According to Cybersecurity Insiders (2021), while 90% of organisations acknowledge the critical nature of MFA, only 60% have implemented it fully. Meanwhile, Verizon's 2022 Data Breach Investigations Report finds that a staggering 80% of breaches involve compromised credentials.

What are 2FA and MFA?

Two-Factor Authentication (2FA) is like having a double lock; it adds a second layer of security to your usual login process. Typically, this involves something you know (your password) plus something you have (like a code sent to your phone or generated through an app).

Multi-Factor Authentication (MFA) extends this concept by requiring two or more proofs of identity to access an account. This could include combinations of:

  • Something you know (a password)
  • Something you have (a smartphone app or hardware token)
  • Something you are (fingerprint or facial recognition)
  • Somewhere you are (a geographical location)

What solutions exist?

  • Authenticator Apps: These apps (e.g., Google Authenticator, Authy) generate codes that refresh every 30 seconds. They are perfect for businesses in Jersey’s more secluded spots where internet service might be spotty—offering solid security, no signal required.
  • Physical Keys: Think of them as actual keys to your digital kingdom. Tools like YubiKey use physical contact to confirm your identity, providing a fortified barrier against remote phishing attacks—ideal for protecting high-value transactions under the stringent GDPR and Jersey data protection standards.
  • Password Managers: These are not just vaults for your passwords. They help manage and auto-fill login credentials and 2FA codes effortlessly, making them an excellent option for businesses juggling multiple online platforms.

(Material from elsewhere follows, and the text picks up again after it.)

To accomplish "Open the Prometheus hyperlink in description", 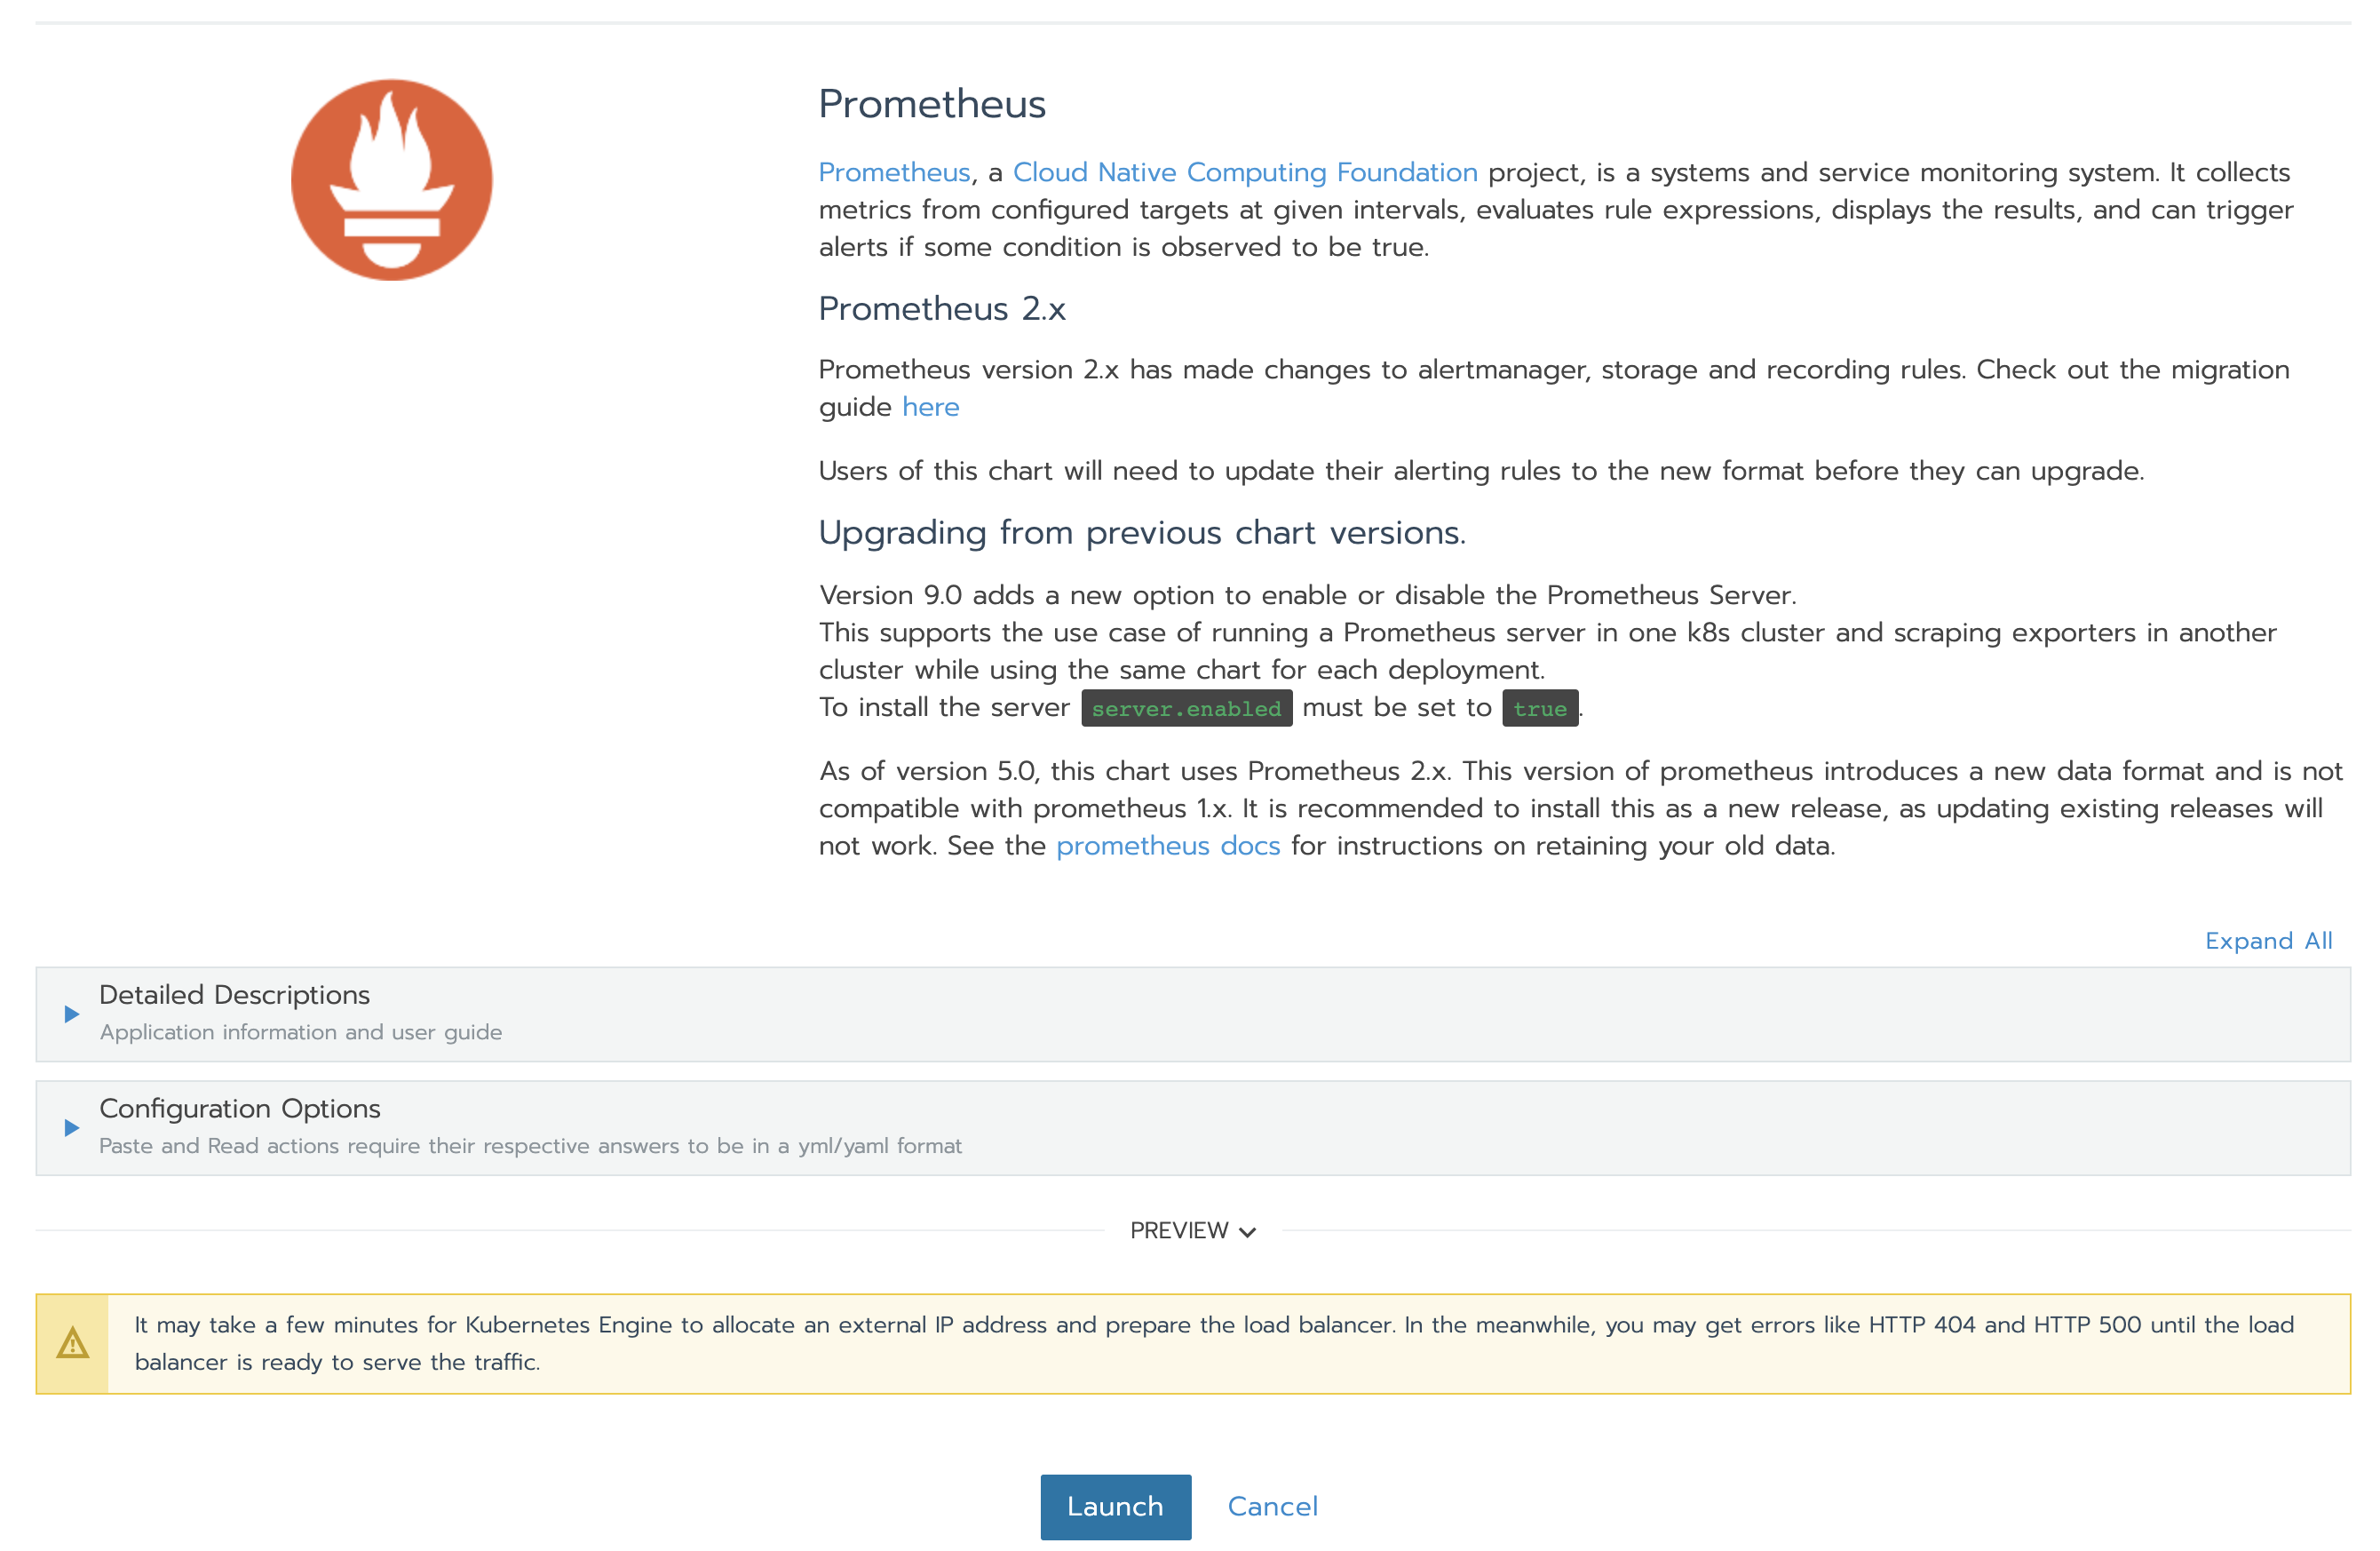I will (894, 172).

Why you should mandate 2FA/MFA

It significantly bolsters security by adding multiple verification layers, making unauthorised access challenging for attackers. This is crucial for compliance with stringent standards such as PCI DSS 4.0, which mandates MFA to protect sensitive data, emphasising its importance in regulatory adherence and data security. read more

It's a realistic concern that your password could end up for sale on the dark web, especially if you use the same password across multiple services. With MFA in place, you can rest assured that even in such scenarios, attackers won't gain access to your account. Now consider this risk across your entire organisation: it's not a matter of if, but when, someone's credentials will be compromised.

Implementing 2FA/MFA reduces the risk of breaches by adding extra security barriers and enhances customer trust by demonstrating a commitment to robust security practices.

Why text codes and email are suboptimal

SMS and email are poor methods of 2FA, even though they are widely used due to their convenience; however, it is the least secure method. These methods are vulnerable to cyber threats like SIM swapping and phishing, and lack inherent encryption, making them easy targets for interception.

Security Risks:

  • OTPs sent through SMS or email can be easily intercepted.
  • Users are more susceptible to phishing, potentially revealing OTPs to attackers.
  • SMS and email do not typically encrypt data, posing a significant security risk.

Ready to double down on security?

Implementing 2FA/MFA is easier than you think, and it’s a critical step toward protecting your digital assets. For the most part, it is simple as logging into your various services, going to your account settings, and configuring your MFA setup.

Most online services allow you to mandate that every user in your organisation has to have MFA configured to even be able to log in.

Remember, in the realm of cybersecurity, being a step ahead isn’t just an advantage; it’s a necessity.